Brendan, Yes we took legal advice.  We were told that the condition was harsh and not very relevant to the over all problem as our family home would not sell at this time.  The main body of the contract was acknowledging our financial difficulty.  This was all fine until we got to the part were they wanted us to sign over our life policy, our house insurance policy, sell our home.  We agreed to them taking our policys but omitted the part were they asked us to sell our house.
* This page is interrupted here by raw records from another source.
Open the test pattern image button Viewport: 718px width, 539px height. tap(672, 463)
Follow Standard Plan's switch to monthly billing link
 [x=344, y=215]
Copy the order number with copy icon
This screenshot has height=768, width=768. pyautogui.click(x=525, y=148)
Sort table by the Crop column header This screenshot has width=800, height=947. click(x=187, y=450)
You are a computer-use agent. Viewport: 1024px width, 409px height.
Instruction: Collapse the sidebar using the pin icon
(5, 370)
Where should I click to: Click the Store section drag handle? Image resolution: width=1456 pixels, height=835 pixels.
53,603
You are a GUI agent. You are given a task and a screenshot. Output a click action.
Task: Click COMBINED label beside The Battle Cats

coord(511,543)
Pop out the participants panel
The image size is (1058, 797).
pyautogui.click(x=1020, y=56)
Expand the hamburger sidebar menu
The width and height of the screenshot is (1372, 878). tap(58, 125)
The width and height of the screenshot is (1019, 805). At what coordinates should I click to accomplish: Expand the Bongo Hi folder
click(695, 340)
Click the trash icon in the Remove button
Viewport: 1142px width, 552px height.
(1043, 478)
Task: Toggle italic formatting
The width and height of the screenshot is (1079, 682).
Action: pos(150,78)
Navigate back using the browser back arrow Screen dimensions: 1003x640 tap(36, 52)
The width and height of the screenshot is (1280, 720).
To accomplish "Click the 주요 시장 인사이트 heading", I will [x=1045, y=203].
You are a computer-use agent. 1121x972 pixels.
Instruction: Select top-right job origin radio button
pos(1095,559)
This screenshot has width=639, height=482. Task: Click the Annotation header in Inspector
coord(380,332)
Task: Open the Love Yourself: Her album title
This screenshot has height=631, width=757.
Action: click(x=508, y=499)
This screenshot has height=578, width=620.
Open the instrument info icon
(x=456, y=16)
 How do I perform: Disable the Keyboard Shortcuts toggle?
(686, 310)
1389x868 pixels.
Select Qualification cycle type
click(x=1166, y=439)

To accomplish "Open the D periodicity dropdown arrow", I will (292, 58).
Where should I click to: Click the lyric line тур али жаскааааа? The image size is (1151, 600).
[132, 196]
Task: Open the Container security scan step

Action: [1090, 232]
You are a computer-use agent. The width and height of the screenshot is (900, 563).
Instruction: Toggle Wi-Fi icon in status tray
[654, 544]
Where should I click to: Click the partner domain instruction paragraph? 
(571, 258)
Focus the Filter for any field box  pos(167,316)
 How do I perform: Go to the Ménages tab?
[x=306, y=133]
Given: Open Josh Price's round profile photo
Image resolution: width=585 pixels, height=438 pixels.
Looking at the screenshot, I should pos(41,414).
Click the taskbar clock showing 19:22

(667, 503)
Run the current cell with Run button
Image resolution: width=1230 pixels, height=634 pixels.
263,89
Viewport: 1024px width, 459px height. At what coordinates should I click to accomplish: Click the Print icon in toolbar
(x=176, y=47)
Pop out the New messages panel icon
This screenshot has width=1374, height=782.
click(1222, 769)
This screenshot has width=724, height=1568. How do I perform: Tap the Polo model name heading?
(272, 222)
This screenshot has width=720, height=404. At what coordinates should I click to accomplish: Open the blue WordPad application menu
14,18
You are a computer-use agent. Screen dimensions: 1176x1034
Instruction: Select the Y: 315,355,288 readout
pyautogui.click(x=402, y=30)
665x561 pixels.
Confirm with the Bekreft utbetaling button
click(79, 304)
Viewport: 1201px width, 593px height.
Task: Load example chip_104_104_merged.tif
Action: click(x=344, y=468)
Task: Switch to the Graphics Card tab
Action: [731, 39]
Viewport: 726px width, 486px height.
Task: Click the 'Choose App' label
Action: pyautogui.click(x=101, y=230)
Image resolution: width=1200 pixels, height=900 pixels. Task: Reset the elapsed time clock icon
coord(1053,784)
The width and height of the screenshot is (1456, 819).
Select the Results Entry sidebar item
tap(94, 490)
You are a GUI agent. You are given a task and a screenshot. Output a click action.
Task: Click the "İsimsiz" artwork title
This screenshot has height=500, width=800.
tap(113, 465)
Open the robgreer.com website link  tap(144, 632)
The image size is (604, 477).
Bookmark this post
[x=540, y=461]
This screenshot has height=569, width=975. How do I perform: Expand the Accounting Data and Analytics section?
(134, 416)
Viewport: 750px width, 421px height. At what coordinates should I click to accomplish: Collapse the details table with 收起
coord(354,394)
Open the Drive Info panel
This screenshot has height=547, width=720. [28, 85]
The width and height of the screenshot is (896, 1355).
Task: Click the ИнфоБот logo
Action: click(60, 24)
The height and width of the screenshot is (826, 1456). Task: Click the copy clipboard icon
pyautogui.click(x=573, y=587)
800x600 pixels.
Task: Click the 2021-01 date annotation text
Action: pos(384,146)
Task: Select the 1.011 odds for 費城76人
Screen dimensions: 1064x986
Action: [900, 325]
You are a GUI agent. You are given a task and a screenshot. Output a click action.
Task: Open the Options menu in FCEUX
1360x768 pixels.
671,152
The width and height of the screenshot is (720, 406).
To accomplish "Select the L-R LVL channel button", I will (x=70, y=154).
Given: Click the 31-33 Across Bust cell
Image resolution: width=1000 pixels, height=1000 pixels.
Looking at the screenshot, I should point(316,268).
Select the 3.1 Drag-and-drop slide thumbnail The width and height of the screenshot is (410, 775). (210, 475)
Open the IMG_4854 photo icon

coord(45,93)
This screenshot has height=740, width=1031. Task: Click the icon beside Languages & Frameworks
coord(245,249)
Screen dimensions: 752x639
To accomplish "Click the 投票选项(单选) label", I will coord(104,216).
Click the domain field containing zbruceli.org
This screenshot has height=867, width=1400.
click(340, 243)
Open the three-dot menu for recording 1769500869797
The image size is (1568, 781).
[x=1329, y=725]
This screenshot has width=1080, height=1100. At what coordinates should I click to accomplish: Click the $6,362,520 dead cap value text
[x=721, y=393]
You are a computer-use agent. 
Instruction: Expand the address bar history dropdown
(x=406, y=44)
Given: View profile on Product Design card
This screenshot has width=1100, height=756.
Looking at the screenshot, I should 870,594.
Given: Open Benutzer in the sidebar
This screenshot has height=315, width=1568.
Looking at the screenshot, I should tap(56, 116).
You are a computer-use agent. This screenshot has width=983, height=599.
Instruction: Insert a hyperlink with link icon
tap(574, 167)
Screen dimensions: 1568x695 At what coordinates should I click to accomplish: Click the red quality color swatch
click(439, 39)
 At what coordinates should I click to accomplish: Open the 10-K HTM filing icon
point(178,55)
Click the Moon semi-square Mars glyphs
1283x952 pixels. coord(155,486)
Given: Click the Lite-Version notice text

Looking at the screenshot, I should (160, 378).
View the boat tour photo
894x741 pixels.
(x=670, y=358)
Huskerdu, Yes we both signed the contract and took it home to sign.  We basically removed the parts by drawing a line through it.  We initially got legal advice and were told to renegotiate the contract to a more favourable position but the bank wouldn't hear of it.  We did not have the money to have the solicitor negotiate on our part but we did take his initial advice and omitted a section.

We are very concerned by their lack of response.


----------



## Ann1 (3 Sep 2011)

Ireland.1....When you say your house insurance policy...do you mean the one on your family home or the investment property. If it's the family home....I'm not sure they can do that.


----------



## Ireland.1 (3 Sep 2011)

Hi Ann, Apologies I didn't make that very clear.  They wanted us to sign over the house insurance policy on the investment property.  We have agreed to this.  We also signed over our life policies.  We had no problem with this either.  We have signed over everything apart from our family home.


----------



## Ann1 (3 Sep 2011)

What you are basically saying is that you bought an investment property with a bank loan where no guarantee was written into the contract for the investment loan by the bank. 
Now the bank have asked that you allow them re-negotiate the terms of the contract of that loan. You very kindly obliged but refused the clause where they were insisting you sell your family home. 
Once you have copies of the new contract and a copy of the qualifying statement you made regarding your deletion of the clause/clauses you have conformed to all of the banks requests. I see no reason why you should worry.  You have done well Ireland.1 to refuse to sell your family home.


----------



## hastalavista (3 Sep 2011)

My understanding of this
0: OP initiates discussion with bank as OP sees a problem re repaying loan on IP
1: the initial 'contract' was signed by bank.
2: OP draw a line through some clauses and sign.
3: bank acknowledged that OP had omitted a section
4: Bank asks OP to explain why they did this.
5: OP does this and hears no more.

IMO the bank has not accepted the deletion of the clauses.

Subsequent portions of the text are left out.